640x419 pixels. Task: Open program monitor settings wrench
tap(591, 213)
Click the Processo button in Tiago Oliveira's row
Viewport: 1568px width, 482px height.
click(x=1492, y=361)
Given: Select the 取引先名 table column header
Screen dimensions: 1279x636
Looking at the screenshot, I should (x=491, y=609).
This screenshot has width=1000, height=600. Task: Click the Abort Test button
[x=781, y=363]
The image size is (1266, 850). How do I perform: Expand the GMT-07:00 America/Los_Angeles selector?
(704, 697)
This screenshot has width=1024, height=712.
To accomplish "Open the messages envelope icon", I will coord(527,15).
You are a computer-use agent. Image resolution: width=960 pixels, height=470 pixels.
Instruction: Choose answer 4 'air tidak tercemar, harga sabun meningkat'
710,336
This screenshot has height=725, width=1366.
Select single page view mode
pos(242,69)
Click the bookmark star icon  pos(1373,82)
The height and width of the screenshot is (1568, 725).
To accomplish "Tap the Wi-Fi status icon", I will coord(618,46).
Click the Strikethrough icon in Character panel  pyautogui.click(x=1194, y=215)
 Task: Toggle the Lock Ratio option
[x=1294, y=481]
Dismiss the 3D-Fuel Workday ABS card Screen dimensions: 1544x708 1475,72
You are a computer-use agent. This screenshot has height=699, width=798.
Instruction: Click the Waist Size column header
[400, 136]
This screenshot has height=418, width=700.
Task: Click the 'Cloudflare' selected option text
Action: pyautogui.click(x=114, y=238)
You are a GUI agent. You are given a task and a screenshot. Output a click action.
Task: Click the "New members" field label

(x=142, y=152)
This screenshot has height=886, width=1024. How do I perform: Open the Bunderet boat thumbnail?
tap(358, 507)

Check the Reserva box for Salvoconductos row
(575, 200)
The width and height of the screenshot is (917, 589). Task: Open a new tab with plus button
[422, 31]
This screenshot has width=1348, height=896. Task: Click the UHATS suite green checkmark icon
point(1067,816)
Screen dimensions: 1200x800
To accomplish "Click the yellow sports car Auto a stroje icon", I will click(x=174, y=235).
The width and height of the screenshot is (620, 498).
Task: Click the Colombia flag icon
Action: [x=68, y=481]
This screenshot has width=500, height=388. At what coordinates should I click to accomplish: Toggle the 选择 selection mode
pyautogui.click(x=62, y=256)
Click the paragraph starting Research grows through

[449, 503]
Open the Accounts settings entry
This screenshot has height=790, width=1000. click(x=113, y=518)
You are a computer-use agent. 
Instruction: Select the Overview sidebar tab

··········

What needs to be done: Please revise these lines so that every "Screen dimensions" reads "Display size", leaving all other text untouched.

Expected answer:
640x419 pixels. Task: Open program monitor settings wrench
tap(591, 213)
Click the Processo button in Tiago Oliveira's row
Viewport: 1568px width, 482px height.
click(x=1492, y=361)
Given: Select the 取引先名 table column header
Display size: 1279x636
Looking at the screenshot, I should (x=491, y=609).
This screenshot has width=1000, height=600. Task: Click the Abort Test button
[x=781, y=363]
The image size is (1266, 850). How do I perform: Expand the GMT-07:00 America/Los_Angeles selector?
(704, 697)
This screenshot has width=1024, height=712.
To accomplish "Open the messages envelope icon", I will coord(527,15).
You are a computer-use agent. Image resolution: width=960 pixels, height=470 pixels.
Instruction: Choose answer 4 'air tidak tercemar, harga sabun meningkat'
710,336
This screenshot has height=725, width=1366.
Select single page view mode
pos(242,69)
Click the bookmark star icon  pos(1373,82)
The height and width of the screenshot is (1568, 725).
To accomplish "Tap the Wi-Fi status icon", I will coord(618,46).
Click the Strikethrough icon in Character panel  pyautogui.click(x=1194, y=215)
 Task: Toggle the Lock Ratio option
[x=1294, y=481]
Dismiss the 3D-Fuel Workday ABS card Display size: 1544x708 1475,72
You are a computer-use agent. This screenshot has height=699, width=798.
Instruction: Click the Waist Size column header
[400, 136]
This screenshot has height=418, width=700.
Task: Click the 'Cloudflare' selected option text
Action: pyautogui.click(x=114, y=238)
You are a GUI agent. You are given a task and a screenshot. Output a click action.
Task: Click the "New members" field label

(x=142, y=152)
This screenshot has height=886, width=1024. How do I perform: Open the Bunderet boat thumbnail?
tap(358, 507)

Check the Reserva box for Salvoconductos row
(575, 200)
The width and height of the screenshot is (917, 589). Task: Open a new tab with plus button
[422, 31]
This screenshot has width=1348, height=896. Task: Click the UHATS suite green checkmark icon
point(1067,816)
Display size: 1200x800
To accomplish "Click the yellow sports car Auto a stroje icon", I will click(x=174, y=235).
The width and height of the screenshot is (620, 498).
Task: Click the Colombia flag icon
Action: [x=68, y=481]
This screenshot has width=500, height=388. At what coordinates should I click to accomplish: Toggle the 选择 selection mode
pyautogui.click(x=62, y=256)
Click the paragraph starting Research grows through

[449, 503]
Open the Accounts settings entry
This screenshot has height=790, width=1000. click(x=113, y=518)
You are a computer-use agent. 
Instruction: Select the Overview sidebar tab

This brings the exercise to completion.